The 550 Millennio, another modified variant of the vehicle, was developed and entered the American Le Mans Series in 2002. The 550 Maranello also caught the attention of German entrepreneur and engineer Franz Wieth, who launched another racing version of the 550, developed by Baumgartner Sportwagen Technik. He entered this car in the 2001 FIA GT Championship in 2001, 2003 and 2004.

Lastly, a company by the name of Prodrive, built a racing version of the 550 for various sports car series. These vehicles were completely built by Prodrive without any support from Ferrari. In total, ten vehicles were built and raced at the 24 Hours of Le Mans. These vehicles were very succesful the event and won several races, including the FIA FT Championship.
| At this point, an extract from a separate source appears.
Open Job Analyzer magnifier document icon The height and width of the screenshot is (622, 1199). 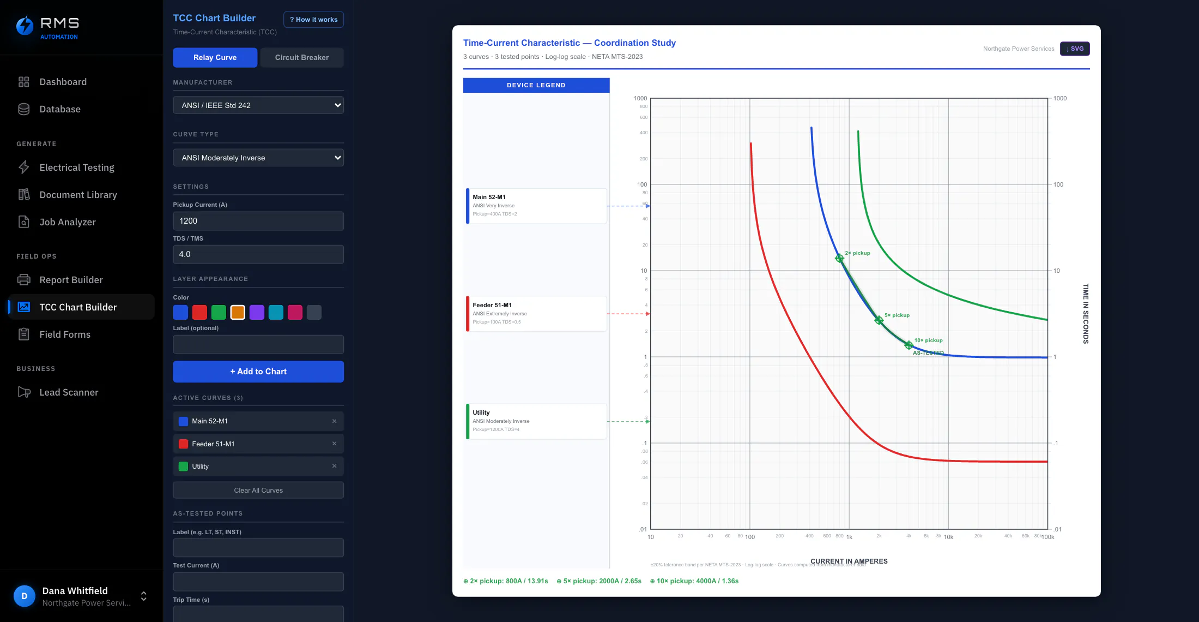tap(23, 222)
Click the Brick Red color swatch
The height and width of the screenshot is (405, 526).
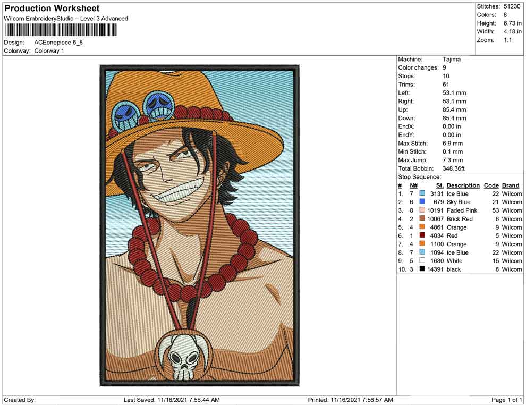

In 2002, Ferrari launched a different type of the vehicle which was called the 575M Maranello. This vehicle was produced through 2006, until production came to a halt. It offered some more horsepower (moving up to about 510) and a 5.7- liter engine, compared to the 5.5 in the standard Maranello.

The 575M still had yet another version available on the market in 2005. This was the final version of the vehicle and it was called the Superamerica. It featured an electrochromic roof, which was made out of glass. Moreover, the engine was still a front V12, but it produced a whopping 533 horsepower. The car claimed a top speed of 199 (just like the stock 550 Maranello). Ferrari attempted to sell the vehicle as a strategy to lengthen the life of the Maranello model. It was marketed as the world's fastest convertible. In total, 559 Superamericas were built. Today, one of these cars with low mileage can cost around $500,000, while older models can still cost around $250,000.
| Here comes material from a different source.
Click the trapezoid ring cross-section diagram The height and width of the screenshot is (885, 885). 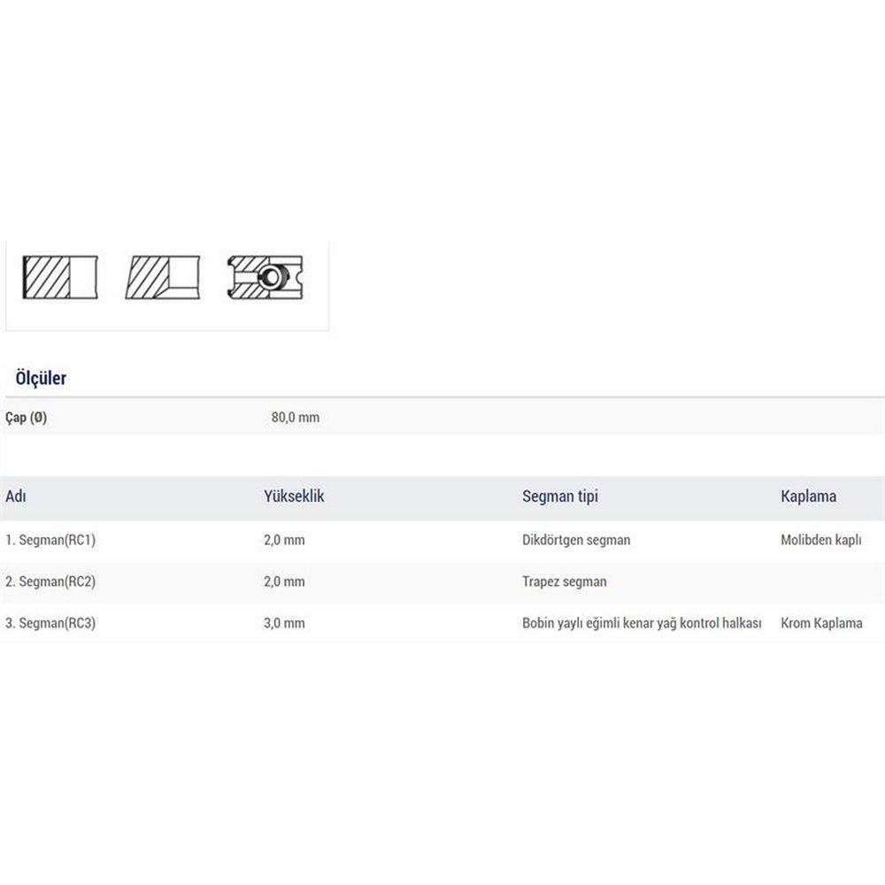(163, 277)
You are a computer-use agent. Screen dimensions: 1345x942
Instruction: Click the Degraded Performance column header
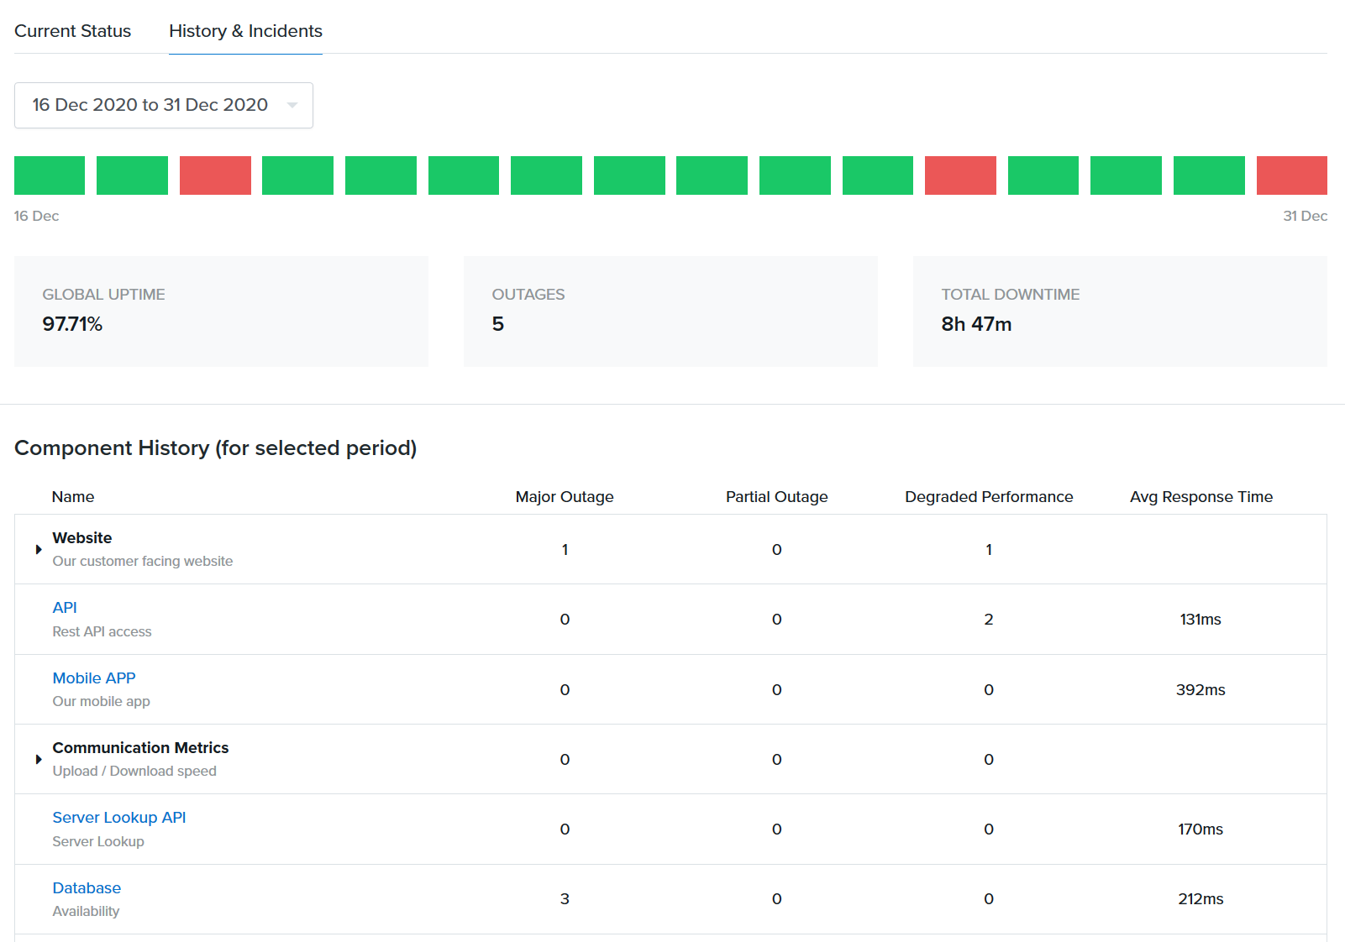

MaranelloCredit: Wikimedia Commons

The Ferrari 550 Maranello may not look just like a Ferrari F40 or Enzo and it may lack the fancy looking doors and super flashy rear spoiler, but the vehicle definitely sounds and looks like a Ferrari. Many believe it was designed for more casual driving than some of the previous models. Overall, the 550 Maranello is a magnificent vehicle that still delivers everything that a Ferrari has to offer. In 2000 and 2001, the car's engine received the International Engine of the Year award. According to EVO magazine, the vehicle also received the "Best Sportscar of the 1990's" award. 

Car and Driver reviewed the 550 Maranello and compared it directly to the Aston Martin DB7. Car and Driver had stated “In this comparison test, the impeccably made and finished 550 is the reliable establishment, and it is the Aston Martin that holds the uncertainties. Perhaps that is why, without reference to the individual scores, we agreed on the critical issue. Given a quarter-million bucks, we would buy the Ferrari”.